Pure Storage Gives FlashArray New Security, Access And Mobility Capabilities
Joseph F. Kovar
With its new Purity 6.0 storage software, Pure Storage is 'expanding the capabilities of FlashArray to new file-based workloads and longer distances,' says Prakash Darji, general manager of the FlashArray line.
All-flash storage array developer Pure Storage Wednesday updated the storage software for its FlashArray series of storage systems to give it unified block and file capabilities along with the ability to do continuous replication of data for active disaster recovery.
With its new Purity 6.0 storage software for its FlashArray family, Pure Storage is giving the product line new security, access and mobility capabilities, said Prakash Darji, general manager of the FlashArray line for the Mountain View, Calif.-based vendor.

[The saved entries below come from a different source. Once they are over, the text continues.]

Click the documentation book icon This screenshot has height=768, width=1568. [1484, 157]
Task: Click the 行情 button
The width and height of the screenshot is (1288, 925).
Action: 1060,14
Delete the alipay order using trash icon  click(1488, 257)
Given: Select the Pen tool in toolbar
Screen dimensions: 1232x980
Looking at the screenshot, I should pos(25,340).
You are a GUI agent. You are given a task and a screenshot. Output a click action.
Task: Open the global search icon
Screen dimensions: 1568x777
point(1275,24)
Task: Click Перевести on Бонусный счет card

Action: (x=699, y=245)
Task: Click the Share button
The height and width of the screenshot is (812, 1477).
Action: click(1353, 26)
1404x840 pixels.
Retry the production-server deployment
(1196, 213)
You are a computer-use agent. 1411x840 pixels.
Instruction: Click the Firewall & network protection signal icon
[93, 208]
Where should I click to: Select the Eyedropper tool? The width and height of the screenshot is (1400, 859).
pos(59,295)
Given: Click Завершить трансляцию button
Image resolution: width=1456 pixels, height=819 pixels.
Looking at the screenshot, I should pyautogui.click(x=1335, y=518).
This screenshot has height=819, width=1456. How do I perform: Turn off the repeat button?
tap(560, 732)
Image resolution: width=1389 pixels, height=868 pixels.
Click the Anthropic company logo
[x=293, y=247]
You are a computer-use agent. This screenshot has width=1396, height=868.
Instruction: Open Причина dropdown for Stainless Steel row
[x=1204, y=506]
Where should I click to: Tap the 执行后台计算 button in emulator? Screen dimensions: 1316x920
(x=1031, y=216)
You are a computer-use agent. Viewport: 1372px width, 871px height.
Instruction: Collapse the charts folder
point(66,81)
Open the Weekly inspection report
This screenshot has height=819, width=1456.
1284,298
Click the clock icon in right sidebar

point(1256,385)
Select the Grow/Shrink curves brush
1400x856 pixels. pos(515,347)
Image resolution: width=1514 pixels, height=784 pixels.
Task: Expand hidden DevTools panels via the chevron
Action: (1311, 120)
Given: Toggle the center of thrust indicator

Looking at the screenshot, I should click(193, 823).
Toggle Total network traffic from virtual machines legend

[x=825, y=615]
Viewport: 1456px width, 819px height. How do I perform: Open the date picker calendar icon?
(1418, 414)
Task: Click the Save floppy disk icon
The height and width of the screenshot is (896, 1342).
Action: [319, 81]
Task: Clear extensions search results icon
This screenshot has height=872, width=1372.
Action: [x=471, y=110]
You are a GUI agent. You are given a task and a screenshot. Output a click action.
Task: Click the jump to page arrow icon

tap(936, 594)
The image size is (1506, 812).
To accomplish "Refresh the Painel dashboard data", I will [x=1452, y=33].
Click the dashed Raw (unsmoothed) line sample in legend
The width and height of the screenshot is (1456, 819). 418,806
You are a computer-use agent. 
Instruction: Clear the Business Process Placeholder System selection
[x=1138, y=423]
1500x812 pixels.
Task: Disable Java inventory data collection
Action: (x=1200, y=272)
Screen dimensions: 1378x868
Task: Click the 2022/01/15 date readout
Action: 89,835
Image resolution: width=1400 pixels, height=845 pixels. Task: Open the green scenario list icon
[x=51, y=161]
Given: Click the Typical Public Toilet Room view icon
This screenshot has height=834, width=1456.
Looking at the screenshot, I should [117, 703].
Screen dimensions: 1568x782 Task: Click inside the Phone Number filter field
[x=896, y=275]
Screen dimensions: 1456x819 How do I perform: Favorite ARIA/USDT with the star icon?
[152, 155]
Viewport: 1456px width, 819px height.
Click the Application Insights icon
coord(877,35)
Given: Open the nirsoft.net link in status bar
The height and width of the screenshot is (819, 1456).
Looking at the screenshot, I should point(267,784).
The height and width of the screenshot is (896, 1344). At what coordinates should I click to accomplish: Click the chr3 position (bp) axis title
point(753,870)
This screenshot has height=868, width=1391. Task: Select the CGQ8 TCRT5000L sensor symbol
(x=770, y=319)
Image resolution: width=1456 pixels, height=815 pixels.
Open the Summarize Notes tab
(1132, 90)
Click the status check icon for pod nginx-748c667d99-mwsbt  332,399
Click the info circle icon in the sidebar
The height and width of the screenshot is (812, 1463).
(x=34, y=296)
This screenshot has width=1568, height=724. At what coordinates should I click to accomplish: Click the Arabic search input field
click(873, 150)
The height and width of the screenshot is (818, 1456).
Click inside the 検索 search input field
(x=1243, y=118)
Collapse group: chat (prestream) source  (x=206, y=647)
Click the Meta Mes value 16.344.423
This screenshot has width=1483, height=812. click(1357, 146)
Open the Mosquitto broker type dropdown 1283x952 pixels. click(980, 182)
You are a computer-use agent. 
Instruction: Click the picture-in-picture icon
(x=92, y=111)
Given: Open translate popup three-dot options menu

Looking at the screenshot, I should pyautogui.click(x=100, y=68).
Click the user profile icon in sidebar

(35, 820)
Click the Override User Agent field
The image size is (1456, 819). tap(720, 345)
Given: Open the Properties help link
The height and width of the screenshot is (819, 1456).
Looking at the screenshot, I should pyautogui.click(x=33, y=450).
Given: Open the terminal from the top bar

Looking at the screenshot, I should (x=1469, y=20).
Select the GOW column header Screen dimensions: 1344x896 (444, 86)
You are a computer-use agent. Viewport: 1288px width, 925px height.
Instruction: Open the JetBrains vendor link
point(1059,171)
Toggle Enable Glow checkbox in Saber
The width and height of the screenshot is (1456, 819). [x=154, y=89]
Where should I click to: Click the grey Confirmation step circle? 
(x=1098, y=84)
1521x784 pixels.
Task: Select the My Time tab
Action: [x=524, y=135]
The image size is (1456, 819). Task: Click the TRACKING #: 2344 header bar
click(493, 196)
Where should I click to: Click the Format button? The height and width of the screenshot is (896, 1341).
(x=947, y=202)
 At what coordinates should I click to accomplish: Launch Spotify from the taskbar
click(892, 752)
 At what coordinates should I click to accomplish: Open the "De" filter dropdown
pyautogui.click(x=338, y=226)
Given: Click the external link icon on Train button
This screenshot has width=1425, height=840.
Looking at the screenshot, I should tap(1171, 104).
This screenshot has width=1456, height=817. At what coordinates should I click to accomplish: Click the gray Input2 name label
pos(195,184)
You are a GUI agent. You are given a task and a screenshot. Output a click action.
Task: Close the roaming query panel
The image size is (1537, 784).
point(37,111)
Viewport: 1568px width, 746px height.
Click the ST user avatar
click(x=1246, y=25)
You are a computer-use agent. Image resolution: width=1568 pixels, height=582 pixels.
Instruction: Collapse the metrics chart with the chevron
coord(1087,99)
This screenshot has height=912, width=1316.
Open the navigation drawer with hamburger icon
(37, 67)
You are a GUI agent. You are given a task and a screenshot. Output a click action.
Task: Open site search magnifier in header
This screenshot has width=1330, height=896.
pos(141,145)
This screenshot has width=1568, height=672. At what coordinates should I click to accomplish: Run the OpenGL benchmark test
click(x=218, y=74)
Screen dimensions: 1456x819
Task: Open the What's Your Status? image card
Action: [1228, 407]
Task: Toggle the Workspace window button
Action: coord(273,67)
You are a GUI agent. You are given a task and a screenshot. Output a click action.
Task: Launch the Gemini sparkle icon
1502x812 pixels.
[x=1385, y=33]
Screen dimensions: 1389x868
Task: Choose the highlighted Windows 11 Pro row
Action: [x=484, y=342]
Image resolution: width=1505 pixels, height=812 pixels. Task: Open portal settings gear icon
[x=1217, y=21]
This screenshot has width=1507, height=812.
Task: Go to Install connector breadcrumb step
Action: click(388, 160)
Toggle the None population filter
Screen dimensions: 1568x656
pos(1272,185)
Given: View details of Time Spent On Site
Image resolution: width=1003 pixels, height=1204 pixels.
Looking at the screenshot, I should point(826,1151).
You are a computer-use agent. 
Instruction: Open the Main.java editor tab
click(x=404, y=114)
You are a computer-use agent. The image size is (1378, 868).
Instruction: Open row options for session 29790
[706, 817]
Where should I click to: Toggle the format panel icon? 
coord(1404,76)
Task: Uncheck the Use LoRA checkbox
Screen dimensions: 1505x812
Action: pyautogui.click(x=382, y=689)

"Pure is expanding the capabilities of FlashArray to new file-based workloads and longer distances," Darji told CRN.
The new capabilities were unveiled as part of Pure Storage's virtual Accelerate conference held Wednesday.
The introduction of the new Purity 6.0 FlashArray software comes just one month after Pure Storage introduced its Purity 3.0 FlashBlade software, which brought to its FlashBlade line file and object replication capabilities for the first time.
Pure Storage's FlashBlade storage line was designed primarily for file-based and object-based storage capabilities, while its FlashArray storage line was targeted at block-based data.
However, Pure Storage's April 2019 acquisition of Compuverde gave the company a proven enterprise file protocol stack that became the key to adding file data capabilities to Purity 6.0, Darji said.
"We've used Compuverde to embed file capabilities on our FlashArray," he said. "So now we can consolidate block, NFS [network file system] and CIFS [common internet file system] data on the FlashArray."
Adding file capability to the FlashArray is important for clients, said Jeffrey Fonke, global technical solutions architect for storage at World Wide Technology, a St. Louis-based solution provider that has been beta- testing the new technology for over three months.
"This gets Pure Storage into the midmarket in a multiprotocol way," Fonke told CRN. "This is a long-term hole Pure Storage needed to fill to complete its portfolio. To have a product covering that niche is important in getting a seat at the table."
Darji said Pure Storage's FlashArray line was focused on scale-up operations for low-latency applications, while FlashBlade scaled out for high-bandwidth applications.
With Compuverde, Pure Storage is adding global unified block and file protocol, data snapshots, data reductions and other services to FlashArray while taking advantage of the FlashBlade APIs and management, he said.
Also new to Purity 6.0 for FlashArray is ActiveDR, which is the ability to do continuous replication over long distances, Darji said.
With ActiveDR, Purity 6.0 now protects virtualized workloads using VMware Site Recovery Manager, as well as business-critical applications like Microsoft SQL, Oracle, SAP and MongoDB, he said.
James Gallegos, Pure Storage's FlashArray product marketing manager, told CRN that the company has done short-distance snapshots and replications for five years, and a couple of years ago introduced ActiveCluster, which did synchronous replication to read from and write to two separate arrays at the same time.
The new ActiveDR offers near-synchronous replication with a recovery point objective of near zero seconds, but allows the ability to stretch the replications between arrays as far as needed, with the ability to replicate the write between the sites, Gallegos said.
"This allows the ability to preconnect hosts for faster failover and easier testing of the replications," he said.
Pure Storage also unveiled a tech preview for CloudSnap for Google Cloud Platform, Darji said. CloudSnap allows data to be backed up natively to public clouds. This follows the introduction last fall of Cloud Block Store for AWS, which allows the FlashArray Purity storage operating system to run in the cloud to provide common storage management across on-premises and cloud environments, he said. The company earlier this year also unveiled a beta version of Cloud Block Store for Microsoft Azure, he said.